A **[[Foundational Ontology]]** is the highest-level and most generic tier of [[Ontology]], establishing the base framework upon which increasingly more specific [[Domain Ontologies]] (into a particular field or subject) and [[Application Ontologies]] (further into a particular use case or application) are built. ^about
The range of established foundational ontologies include:
> **BFO (Basic Formal Ontology)** - Centred around the duality between continuant (persistent over time) and occurrent (transient of time) concepts. Commonly used in medical and life science fields.

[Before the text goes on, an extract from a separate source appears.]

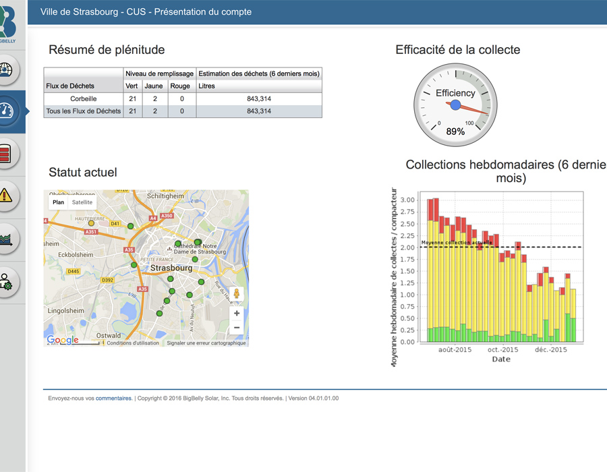Viewport: 607px width, 472px height.
Task: Click Signaler une erreur cartographique link
Action: (x=206, y=343)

> **DOLCE (Descriptive Ontology for Linguistic and Cognitive Engineering)** - Centred around concepts as they are perceived and represented in human thought and language. Commonly used in humanities and social sciences.
> **SUMO (Suggested Upper Merged Ontology)** - Designed to be a highly generic framework for information processing systems that can be adapted to various domains or even across domains. It can be found in various fields, including AI applications due to this inherent versatility.
> **GFO (General Formal Ontology)** - Models objects, processes, and space and time through time-intervals and time-boundaries. Often used in complicated, process-based applications where inherent changes of systems over time is the focus.
[[Foundational Ontology]], and [[Ontology]] in general, shares conceptual and functional similarities to [[Enterprise Architecture]] and the concept of [[Metamodels]], though applied in different contexts themselves.